- **Request**: List every username or personal name that appears in the forum thread below on offshore sailing insurance.
··· Document extract ···
Dont let insurance destroy your dreams.
Ive never had insurance when offshore. Hey, and look at it this way, if you are offshore and something happens that would be an insurance claim likely you wont be able to sign the form  



:cut_out_animated_em


----------



## SanderO (Jul 12, 2007)

As MArk wrote... an incident offshore is likely a total loss and a fair chance you'll be a goner too and never see the cash. Perhaps insurance may be handy if you are cruising locally.. say in the Caribe.

But the best insurance is to stay clear of anything hard wherever you sail.


----------



## Minnewaska (Feb 21, 2010)

I think it's true that an offshore loss is most likely a total loss. That's probably why coverage is harder to get. 

However, I'm questioning whether the crew is as doomed as described. There are plenty of stories of rescues, where the vessel is necessarily abandon. If the crew carries a liferaft and EPIRB, I'm further not sure the odds are against a rescue.
··· Dataset entries ···
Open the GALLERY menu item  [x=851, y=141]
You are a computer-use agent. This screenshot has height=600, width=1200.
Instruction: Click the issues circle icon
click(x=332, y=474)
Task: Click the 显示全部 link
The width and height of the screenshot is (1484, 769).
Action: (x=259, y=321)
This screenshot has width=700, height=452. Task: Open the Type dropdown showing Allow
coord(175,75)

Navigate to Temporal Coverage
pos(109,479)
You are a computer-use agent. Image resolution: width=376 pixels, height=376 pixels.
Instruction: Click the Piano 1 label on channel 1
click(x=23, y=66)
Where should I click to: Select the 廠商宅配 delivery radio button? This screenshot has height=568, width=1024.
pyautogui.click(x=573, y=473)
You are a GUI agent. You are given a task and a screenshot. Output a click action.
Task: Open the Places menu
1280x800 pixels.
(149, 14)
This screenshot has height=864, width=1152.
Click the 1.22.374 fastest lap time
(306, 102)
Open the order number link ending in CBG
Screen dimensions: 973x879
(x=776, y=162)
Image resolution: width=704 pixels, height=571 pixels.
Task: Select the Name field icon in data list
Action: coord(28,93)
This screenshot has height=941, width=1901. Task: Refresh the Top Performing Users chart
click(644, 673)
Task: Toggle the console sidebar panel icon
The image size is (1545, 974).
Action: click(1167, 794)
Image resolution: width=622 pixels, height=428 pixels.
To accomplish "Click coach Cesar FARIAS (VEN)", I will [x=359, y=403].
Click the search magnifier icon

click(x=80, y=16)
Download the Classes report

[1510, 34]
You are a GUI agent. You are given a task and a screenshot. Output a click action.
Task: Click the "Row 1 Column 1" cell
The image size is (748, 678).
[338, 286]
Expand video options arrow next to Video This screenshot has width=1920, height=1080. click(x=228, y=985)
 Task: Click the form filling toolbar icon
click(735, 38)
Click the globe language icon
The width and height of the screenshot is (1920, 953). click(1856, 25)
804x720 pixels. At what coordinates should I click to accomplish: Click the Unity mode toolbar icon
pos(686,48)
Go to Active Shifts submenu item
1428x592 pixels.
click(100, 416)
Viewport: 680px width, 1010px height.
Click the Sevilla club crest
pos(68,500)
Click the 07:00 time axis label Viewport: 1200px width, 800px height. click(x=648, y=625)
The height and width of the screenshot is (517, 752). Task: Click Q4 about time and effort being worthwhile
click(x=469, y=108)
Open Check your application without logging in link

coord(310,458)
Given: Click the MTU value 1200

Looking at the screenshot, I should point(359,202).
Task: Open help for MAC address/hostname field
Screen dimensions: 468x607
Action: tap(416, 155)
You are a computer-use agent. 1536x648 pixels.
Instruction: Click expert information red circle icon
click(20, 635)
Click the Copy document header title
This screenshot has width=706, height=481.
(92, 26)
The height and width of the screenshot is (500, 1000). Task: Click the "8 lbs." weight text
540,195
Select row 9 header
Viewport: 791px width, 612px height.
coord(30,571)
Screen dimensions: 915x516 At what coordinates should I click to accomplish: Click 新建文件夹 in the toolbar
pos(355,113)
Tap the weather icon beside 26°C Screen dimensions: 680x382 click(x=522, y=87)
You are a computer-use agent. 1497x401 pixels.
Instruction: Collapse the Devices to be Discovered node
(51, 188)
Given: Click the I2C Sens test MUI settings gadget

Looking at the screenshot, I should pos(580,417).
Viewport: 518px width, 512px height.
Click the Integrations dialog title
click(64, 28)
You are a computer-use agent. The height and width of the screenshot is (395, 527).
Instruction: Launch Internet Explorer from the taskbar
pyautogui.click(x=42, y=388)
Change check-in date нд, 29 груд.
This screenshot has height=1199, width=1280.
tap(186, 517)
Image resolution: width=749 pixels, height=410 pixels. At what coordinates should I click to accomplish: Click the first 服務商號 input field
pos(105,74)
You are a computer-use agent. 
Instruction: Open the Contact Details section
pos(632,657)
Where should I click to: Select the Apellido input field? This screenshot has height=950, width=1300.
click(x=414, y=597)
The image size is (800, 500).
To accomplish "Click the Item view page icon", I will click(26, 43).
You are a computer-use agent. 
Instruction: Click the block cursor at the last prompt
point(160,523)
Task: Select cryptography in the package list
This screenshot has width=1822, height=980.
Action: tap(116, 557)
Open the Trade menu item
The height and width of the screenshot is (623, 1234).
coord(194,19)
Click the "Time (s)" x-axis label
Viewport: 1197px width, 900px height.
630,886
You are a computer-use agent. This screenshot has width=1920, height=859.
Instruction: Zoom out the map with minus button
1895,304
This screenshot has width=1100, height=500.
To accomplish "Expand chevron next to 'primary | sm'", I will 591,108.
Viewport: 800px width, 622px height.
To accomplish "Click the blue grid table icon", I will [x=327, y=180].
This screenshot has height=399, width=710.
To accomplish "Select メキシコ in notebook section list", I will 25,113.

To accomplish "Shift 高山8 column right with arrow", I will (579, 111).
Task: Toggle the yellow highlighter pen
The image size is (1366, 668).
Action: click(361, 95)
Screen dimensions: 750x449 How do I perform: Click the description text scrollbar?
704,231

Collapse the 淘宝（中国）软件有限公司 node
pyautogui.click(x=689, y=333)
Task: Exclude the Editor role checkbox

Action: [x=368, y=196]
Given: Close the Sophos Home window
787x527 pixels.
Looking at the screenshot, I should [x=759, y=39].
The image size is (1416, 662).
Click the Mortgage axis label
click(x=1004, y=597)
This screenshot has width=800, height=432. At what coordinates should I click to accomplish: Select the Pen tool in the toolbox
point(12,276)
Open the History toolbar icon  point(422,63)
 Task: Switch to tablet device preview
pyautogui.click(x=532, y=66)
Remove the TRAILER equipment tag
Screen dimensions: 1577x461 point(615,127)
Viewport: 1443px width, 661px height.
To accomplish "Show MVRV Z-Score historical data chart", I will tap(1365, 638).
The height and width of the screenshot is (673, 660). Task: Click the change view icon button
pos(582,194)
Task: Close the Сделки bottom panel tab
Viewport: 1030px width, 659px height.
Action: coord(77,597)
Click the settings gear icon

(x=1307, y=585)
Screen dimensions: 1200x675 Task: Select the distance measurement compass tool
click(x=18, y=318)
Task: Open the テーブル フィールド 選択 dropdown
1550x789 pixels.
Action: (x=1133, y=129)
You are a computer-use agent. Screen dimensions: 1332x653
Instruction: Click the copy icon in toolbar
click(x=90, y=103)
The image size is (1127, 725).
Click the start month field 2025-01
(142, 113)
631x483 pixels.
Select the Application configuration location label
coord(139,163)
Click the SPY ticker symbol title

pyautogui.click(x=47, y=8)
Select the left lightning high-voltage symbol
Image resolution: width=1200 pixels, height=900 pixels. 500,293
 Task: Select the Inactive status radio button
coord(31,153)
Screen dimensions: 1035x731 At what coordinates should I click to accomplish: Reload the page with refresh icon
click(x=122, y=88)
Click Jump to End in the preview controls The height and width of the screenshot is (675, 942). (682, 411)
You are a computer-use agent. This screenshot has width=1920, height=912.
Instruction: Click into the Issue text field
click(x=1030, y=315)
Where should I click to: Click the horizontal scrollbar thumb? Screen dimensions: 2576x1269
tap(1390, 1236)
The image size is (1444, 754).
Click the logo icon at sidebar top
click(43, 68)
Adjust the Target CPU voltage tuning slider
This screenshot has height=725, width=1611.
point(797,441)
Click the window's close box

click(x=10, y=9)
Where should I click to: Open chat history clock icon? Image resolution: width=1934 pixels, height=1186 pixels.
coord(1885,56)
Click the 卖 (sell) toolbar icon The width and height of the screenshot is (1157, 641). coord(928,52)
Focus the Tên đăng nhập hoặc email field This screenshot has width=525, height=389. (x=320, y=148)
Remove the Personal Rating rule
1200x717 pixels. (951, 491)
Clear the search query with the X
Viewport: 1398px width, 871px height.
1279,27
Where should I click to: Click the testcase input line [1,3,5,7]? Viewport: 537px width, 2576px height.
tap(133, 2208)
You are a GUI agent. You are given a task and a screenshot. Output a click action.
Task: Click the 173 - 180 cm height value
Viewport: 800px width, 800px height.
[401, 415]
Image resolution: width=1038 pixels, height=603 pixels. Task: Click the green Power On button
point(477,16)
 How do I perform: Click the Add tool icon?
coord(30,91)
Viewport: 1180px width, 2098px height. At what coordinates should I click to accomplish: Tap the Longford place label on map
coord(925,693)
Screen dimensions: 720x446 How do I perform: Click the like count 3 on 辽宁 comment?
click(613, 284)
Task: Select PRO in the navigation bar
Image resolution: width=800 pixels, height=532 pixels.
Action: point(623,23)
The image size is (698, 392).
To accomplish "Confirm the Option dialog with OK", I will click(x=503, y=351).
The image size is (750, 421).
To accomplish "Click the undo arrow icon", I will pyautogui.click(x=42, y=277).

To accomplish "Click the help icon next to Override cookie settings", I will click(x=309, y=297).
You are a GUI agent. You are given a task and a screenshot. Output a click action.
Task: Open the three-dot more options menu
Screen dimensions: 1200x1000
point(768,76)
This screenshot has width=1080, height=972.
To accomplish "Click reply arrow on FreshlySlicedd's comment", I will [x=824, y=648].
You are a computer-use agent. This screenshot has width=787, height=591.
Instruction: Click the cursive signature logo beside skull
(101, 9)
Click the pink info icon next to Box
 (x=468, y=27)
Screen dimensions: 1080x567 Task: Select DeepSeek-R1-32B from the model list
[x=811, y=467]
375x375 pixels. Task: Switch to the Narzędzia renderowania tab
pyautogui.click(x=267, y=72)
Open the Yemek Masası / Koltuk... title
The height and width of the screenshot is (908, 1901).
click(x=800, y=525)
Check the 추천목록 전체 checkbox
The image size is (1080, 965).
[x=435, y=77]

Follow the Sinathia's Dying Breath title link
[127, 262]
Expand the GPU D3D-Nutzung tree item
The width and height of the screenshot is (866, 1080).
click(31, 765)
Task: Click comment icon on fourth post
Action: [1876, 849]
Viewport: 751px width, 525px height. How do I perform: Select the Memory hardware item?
···
- **Task result**: SanderO, Minnewaska, MArk